Understanding ISO 22301

Think cyber!
6th July 2021
Show all

In the last year, we have seen a marked increase in the number of client enquiries asking about ISO22301 (2019).

ISO standards provide an excellent framework to design your resilience programme around, and ISO 22301 is the foundation for much of what we do. We thought, as organisations eye the future and try to protect themselves in the post-COVID landscape, that it was worth explaining what certification means and does.

ISO 22301 is awarded to organisations which fulfil the criteria set out by the International Standardisation Organisation (ISO). The ISO are an independent, non-governmental international organisation with a membership of 165 national standards bodies. The aim is to maintain consistent standards across territories, in an increasingly globalised business world.

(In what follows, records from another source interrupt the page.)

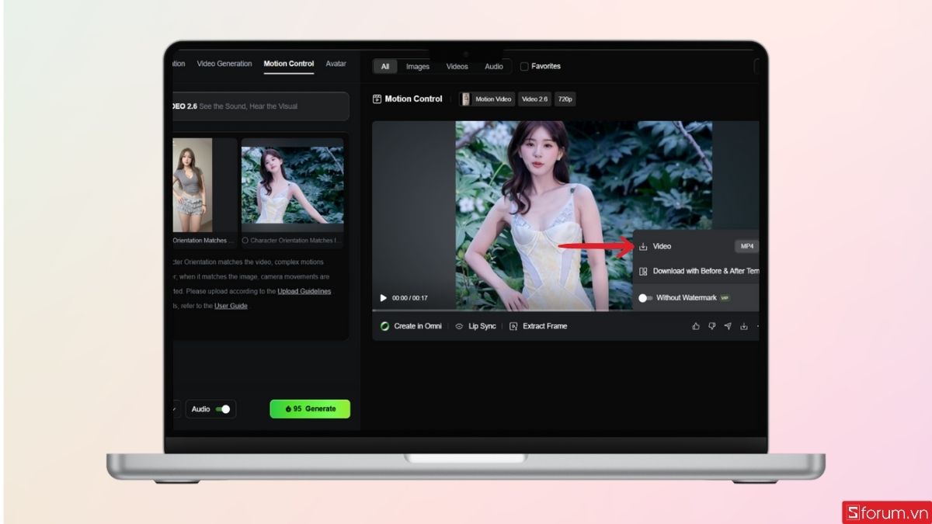932x524 pixels.
Task: Open the three-dot more options menu
Action: 756,326
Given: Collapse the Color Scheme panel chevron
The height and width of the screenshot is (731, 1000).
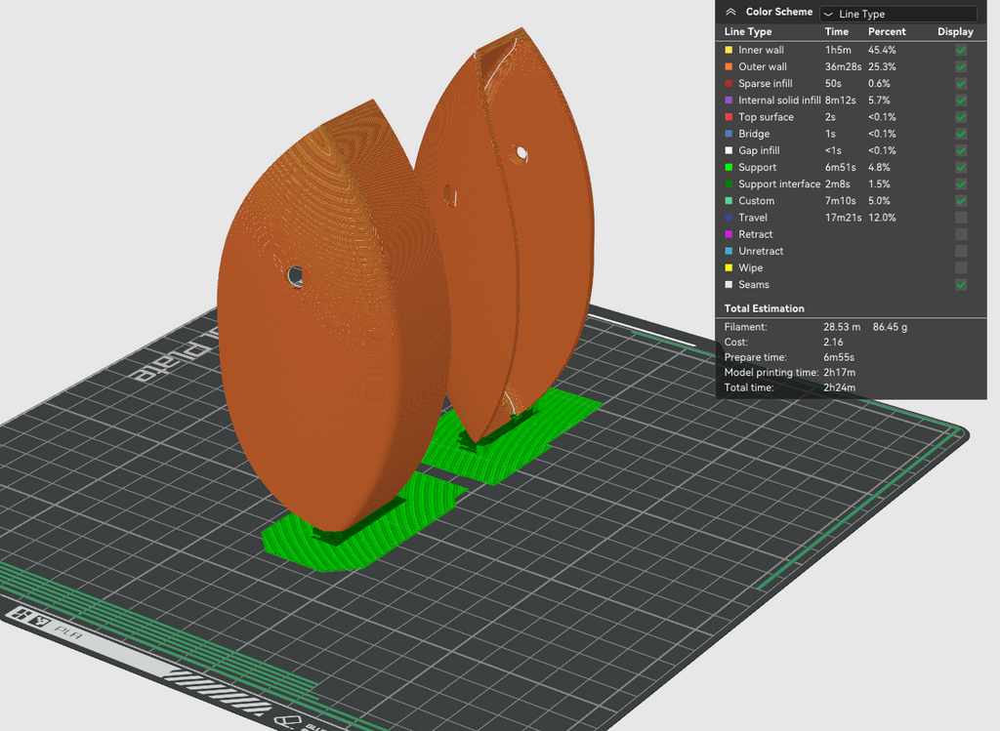Looking at the screenshot, I should [x=730, y=12].
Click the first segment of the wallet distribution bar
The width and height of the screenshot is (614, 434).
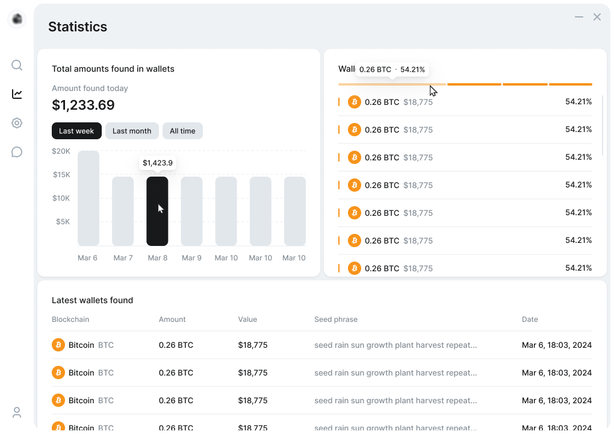tap(392, 84)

Their criteria for ISO 22301 are as follows:

  1. That an organisation implements, maintains and improves a Business Continuity Management System (BCMS);
  2. That they seek to ensure conformity with stated business continuity policies;
  3. That the organisation is thus able to continue to deliver products and services at an acceptable predefined capacity during a disruption;
  4. That they seek to enhance their resilience through the effective application of the BCMS.

Organisations of any size or type can apply. The certification basically shows that a business has processes in place to carry on during a period of disruption, and is clearly committed to upholding and improving these processes.

(In this sense ISO 22301 is different to ISO 22316, which effectively acts is more of a framework that you cannot certify against. And it is also different from BS 11200, which focuses specifically on managing a crisis on-site.)

The ISO 22301 is a cornerstone of the Business Continuity Institute’s (BCI’s) Good Practice Guidelines, with which Horizonscan aligns. Much of our work focuses on ensuring our clients fulfil the criteria described above, and that they have the correct documentation and processes in place. With a big focus on continual improvement, ISO standards can drive your programme. They also provide key data points for monitoring.

With this said, we do not always recommend that our clients immediately go forwards for ISO 22301 once they have fulfilled the criteria for doing so. Getting the certification can be a relatively protracted process for busy risk managers – not to mention an expensive one, requiring re-certification every four years. Hence, many of our clients wait until there is a clear commercial impetus – i.e. a client who demands ISO 22301 – before they formally certify.

All ISO standards are ultimately open to interpretation, allowing for plenty of freedom and flexibility when it comes to customisation to your organisation’s requirements. So you need to avoid the trap, once certified, of keeping the auditor happy at all costs.

At Horizonscan our goal is to get our clients to a position so that they are resilient, as per the requirements of the ISO, and can take the certification forwards as soon as they need to.